Hélios n'appelle plus.

Le vent était puissant, houleux, respiration divine marquée par l'agacement. A Olympe, les dieux se battent. Le navire va-t-il quitter le port?

Assis près du téléphone, j'attendais. Rien ne vient. Alors j'ai commis l'impensable. Je me suis autorisé à vivre. Je suis allé en cours, et j'ai écouté les paroles acidulées de mes
professeurs, prenant des notes, pattes de mouches, noircissant les feuilles de mes pensées. Les journées se sont égrenées. Une semaine était passée.

Une semaine sans soleil, c'était quelque chose de violent. Comment décrire une telle douleur? Affliction théâtrale du Grec ancestral. Dessins
rouges sur le destin, Parques qui te rient aux nez, coussins éventrés et papiers déchirés. Sans lui je meurs de froid, je cristallise, mon corps devient bonhomme de neige, flocons de crainte et de désarroi. Mon coeur, glacial, se brise sous les coups de minuit, Cendrillon enneigée, je peine à respirer, poumons piégés, enchaînés.

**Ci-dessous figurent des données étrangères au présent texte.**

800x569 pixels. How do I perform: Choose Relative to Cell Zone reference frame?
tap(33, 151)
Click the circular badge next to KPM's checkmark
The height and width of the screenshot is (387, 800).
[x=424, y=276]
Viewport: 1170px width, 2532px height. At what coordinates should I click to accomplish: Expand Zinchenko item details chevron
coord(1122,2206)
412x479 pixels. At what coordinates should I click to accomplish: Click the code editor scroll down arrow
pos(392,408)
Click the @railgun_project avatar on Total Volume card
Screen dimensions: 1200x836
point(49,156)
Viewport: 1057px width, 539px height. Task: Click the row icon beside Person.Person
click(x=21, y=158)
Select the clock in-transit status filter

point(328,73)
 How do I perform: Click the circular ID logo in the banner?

Quand je rentrais de cours, je le croisais. Ça en devenait systématique. Figure de mon vide-atroce, je le voyais, gerbera fleurie, tournesol ébahi, j'avais envie de lui arracher ses racines. Hector. Il continuait de me sourire, parfois même il me demandait comment j'allais. Aux moments où je commençais enfin à le supporter, arrivaient ses amis qui me mettaient nez à nez avec ma solitude.
Poète maudit, je m'enfermais dans ma chambre, perdus en jérémiades, plaignant le bonheur déchu que j'avais troqué pour du malheur, tout ça pour un érudit qu'avait tenu mon Baudelaire.

Mon labyrinthe se resserre. J'étouffais avant mais maintenant je meurs à petit feu, le Minotaure m'a retrouvé et sa langue rosée pointe d'entre ses dents jaunes, carpe diem, menace à demie-voilée.

Mes écrits flambent tout comme moi, je ne supporte plus rien, je voudrais m'arracher a cette enveloppe exécrablement petite, je me sens réduit, l'air ne passe plus, je me noie dans un océan bousculé par la colère des dieux, Poseidon hurle dans mes oreilles, le chant des sirènes finit de me détruire, douleur et peur s'emmêlent. Mes doigts de pieds touchent le fond, je ne peux plus remonter, poids lourd, je coule, je fonds, je brûle.

Enfin, miracle, les notes de l'Espoir montent dans les ténèbres, je vois la porte des Enfers, cette fois, Orphée sauvera Eurydice. Le soleil m'appelle, rayons dorées, je la vois, cette maudite sortie, je cours, et je me retourne vers ma bien-aimée.

Tu es invité à mon mariage. Costards-cravates. Confirme bientôt s'te plaît, on doit faire le tri.